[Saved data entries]
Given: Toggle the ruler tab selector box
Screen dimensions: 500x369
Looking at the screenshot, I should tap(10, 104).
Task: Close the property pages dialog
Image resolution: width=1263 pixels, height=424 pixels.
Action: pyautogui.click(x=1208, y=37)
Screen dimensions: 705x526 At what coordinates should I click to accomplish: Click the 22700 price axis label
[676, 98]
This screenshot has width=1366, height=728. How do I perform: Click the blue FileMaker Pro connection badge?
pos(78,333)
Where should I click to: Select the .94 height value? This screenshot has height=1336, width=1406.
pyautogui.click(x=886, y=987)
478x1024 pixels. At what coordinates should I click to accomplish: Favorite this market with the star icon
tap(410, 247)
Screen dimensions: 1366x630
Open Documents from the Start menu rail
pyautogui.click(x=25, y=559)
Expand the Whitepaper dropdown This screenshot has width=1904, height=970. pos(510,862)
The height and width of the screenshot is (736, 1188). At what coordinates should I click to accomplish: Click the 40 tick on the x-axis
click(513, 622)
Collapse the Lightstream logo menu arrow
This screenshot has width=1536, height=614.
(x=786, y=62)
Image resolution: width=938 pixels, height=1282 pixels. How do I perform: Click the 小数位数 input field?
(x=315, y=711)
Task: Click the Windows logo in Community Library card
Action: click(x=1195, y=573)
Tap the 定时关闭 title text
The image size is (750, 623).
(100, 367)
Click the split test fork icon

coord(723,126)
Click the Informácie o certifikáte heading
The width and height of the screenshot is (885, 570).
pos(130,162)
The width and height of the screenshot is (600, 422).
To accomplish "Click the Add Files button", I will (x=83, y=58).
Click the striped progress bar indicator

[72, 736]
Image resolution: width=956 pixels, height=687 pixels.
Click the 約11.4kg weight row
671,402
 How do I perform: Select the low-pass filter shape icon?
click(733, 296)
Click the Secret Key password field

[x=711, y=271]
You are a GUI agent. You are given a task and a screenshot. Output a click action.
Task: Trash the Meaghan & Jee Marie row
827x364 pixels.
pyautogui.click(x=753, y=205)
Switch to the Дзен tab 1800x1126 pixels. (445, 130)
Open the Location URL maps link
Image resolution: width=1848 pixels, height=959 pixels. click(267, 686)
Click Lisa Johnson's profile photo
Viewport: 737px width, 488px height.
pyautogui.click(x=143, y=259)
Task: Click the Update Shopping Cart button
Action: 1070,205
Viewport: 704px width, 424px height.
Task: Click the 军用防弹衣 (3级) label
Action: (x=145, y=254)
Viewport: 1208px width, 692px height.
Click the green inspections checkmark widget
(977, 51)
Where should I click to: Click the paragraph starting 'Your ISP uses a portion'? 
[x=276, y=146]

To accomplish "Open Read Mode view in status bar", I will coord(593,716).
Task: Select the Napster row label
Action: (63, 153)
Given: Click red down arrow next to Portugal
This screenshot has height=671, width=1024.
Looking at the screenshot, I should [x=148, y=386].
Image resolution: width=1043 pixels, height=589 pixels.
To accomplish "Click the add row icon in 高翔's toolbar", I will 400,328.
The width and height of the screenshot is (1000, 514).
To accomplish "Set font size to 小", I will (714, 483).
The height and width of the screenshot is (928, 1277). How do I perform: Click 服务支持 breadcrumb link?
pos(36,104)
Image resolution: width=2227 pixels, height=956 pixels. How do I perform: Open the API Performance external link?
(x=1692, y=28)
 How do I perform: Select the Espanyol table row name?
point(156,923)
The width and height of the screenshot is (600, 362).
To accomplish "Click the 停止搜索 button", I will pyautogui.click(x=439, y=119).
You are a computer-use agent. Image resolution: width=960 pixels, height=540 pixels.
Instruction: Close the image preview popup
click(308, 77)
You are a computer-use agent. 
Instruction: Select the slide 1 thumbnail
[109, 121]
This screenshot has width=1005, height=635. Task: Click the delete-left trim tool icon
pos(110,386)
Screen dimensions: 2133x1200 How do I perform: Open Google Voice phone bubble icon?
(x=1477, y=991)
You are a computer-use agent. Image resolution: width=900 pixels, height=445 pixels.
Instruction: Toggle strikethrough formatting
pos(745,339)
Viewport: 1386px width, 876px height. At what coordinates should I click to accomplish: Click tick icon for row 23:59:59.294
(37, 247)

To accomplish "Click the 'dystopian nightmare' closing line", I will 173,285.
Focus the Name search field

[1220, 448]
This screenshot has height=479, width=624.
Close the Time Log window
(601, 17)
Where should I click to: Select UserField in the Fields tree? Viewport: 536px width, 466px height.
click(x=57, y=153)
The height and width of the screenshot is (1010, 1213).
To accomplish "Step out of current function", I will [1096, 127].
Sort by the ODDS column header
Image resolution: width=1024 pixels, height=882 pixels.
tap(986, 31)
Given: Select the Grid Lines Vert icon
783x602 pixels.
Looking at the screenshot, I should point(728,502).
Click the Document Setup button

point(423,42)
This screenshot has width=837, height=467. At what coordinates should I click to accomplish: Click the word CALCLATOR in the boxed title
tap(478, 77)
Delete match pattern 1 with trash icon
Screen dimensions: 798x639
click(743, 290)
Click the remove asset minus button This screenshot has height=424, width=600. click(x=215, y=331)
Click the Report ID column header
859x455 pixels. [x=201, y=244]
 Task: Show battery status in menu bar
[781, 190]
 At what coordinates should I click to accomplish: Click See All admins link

__How to complete this task__:
The reply must be a number and nothing more: the count of lines above that contain the word "computer".

__Problem solution__:
3